Facebook's Other Founder Goes Off to Found Some More
One of Facebook's two cofounders is jumping ship to start his own Internet company. Dustin Moskovitz announced he'll leave the social networking site in about a month. He and colleague Justin Rosenstein, a Facebook engineering manager who previously worked at Google, will launch a new enterprise software business.
The startup will focus on an open source enterprise productivity suite with a Facebook-like interface.
Moskovitz first formed Facebook with CEO and close friend Mark Zuckerberg while the two were students and roommates at Harvard in 2004. He has been one of its biggest cheerleaders over the years but is the latest in a string of execs to part ways in the past several months.
While Moskovitz's departure is drawing rumors of turmoil and changed culture within Facebook, it's important to remember that staffing changes are part of the startup world -- and most conclusions about any deeper implications are, at this point, little more than speculation.
"I think this is a pretty straightforward case where you have founders that have already done pretty well in the rapid ramp phase of a corporate development," Roger Kay, president of Endpoint Technologies, told TechNewsWorld.
Even the most passionate proponents of a company, Kay suggests, are constantly looking for their own growth. Moskovitz may have helped create Facebook, but his cofounder holds the CEO title.

_TASK ITEM 1_.
In the article about Dustin Moskovitz leaving Facebook:
(a) Who will launch the new business with Moskovitz?
(b) Where and in what year did Moskovitz form Facebook with Mark Zuckerberg?
(c) What position does Roger Kay hold?
_TASK ITEM 2_.
Can you recast the paragraph of the Moskovitz article that begins "One of Facebook's two cofounders" as a short bulleted list that keeps its main facts?
_TASK ITEM 3_.
Carry the article about Dustin Moskovitz leaving Facebook forward from its final sentence.

_RECORDED DATA_.

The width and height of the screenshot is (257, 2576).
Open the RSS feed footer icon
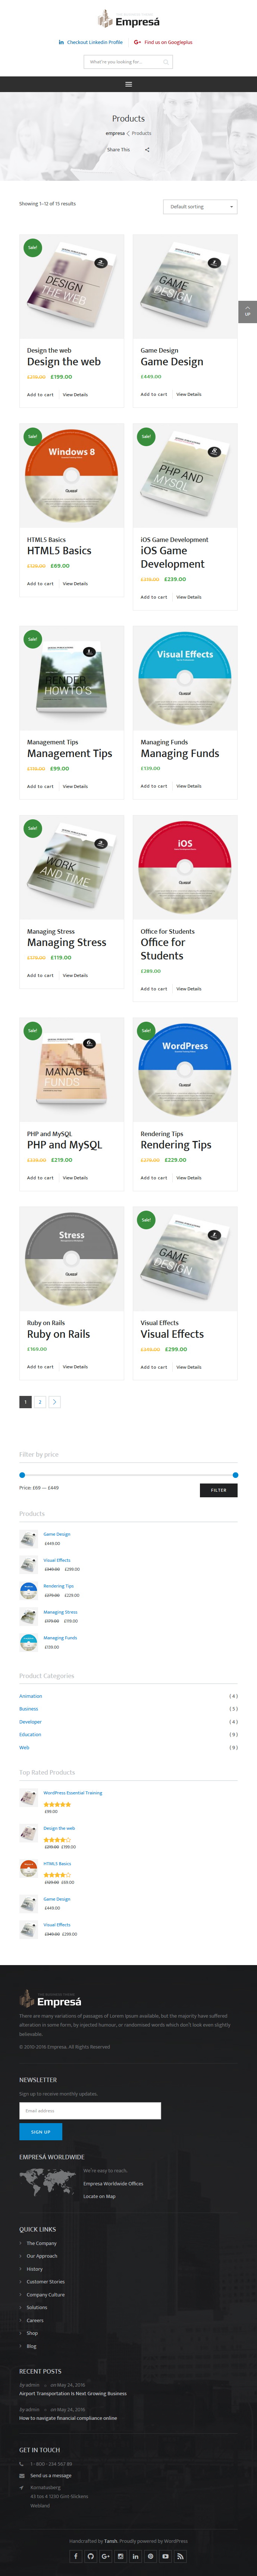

_WRITTEN RESPONSE 1_.
(a) Justin Rosenstein, a Facebook engineering manager who previously worked at Google.
(b) At Harvard, in 2004.
(c) President of Endpoint Technologies.

_WRITTEN RESPONSE 2_.
- Dustin Moskovitz, one of Facebook's two cofounders, is leaving to start his own Internet company.
- He will leave the social networking site in about a month.
- He and Justin Rosenstein, a Facebook engineering manager who previously worked at Google, will launch a new enterprise software business.

_WRITTEN RESPONSE 3_.
"They've already harvested the benefit[s] ... and they're looking to move on. If you're the CEO, it's interesting. If you're one of the other guys, you can probably do better," Kay commented.
All outward signs do indicate Moskovitz and Zuckerberg are leaving on positive terms. A brief statement released by Zuckerberg suggests the two will remain in close contact.
"Dustin has always had Facebook's best interests at heart and will always be someone I turn to for advice," Zuckerberg said.
As for the departing duo's future, the specifics of the company are still under wraps.
"We hope our products will become to your work life what Facebook.com is to your social life," Rosenstein says in a posting on his Facebook profile.
The programs will complement Facebook, Rosenstein indicates, utilizing Facebook Connect as the default authentication option and featuring many of Facebook's conventions within the interface. In fact, the whole concept could have fallen within Facebook's family.
"As our visions for how productivity software could work came into alignment, we thought about building it inside of Facebook," Rosenstein writes. "But at some point, it became clear that doing so wouldn't be good for Facebook or for us. Facebook needs to continue its mission of making the world more open through social software, without distraction, and the new project requires a company built around it from the ground up, with the goals of efficiency and group collaboration embedded deeply into its DNA from day 1."
Much of the wording is vague, and it's likely no mistake: Moskovitz and Rosenstein say they've yet to actually start their new venture -- so odds are, the details are still being ironed out.
"From that description, it's really hard to know what they're doing," Kay concurred.
Still, the limited information is enough to pique interest. And make no mistake -- this is one startup the tech world will be watching.
"It's certain that that platform is pretty interesting and it's just in its early phases, so somebody who understands the technology really well and sees the implications better than most people is in a good position to cash in on that," Kay pointed out. "It makes perfect sense to me."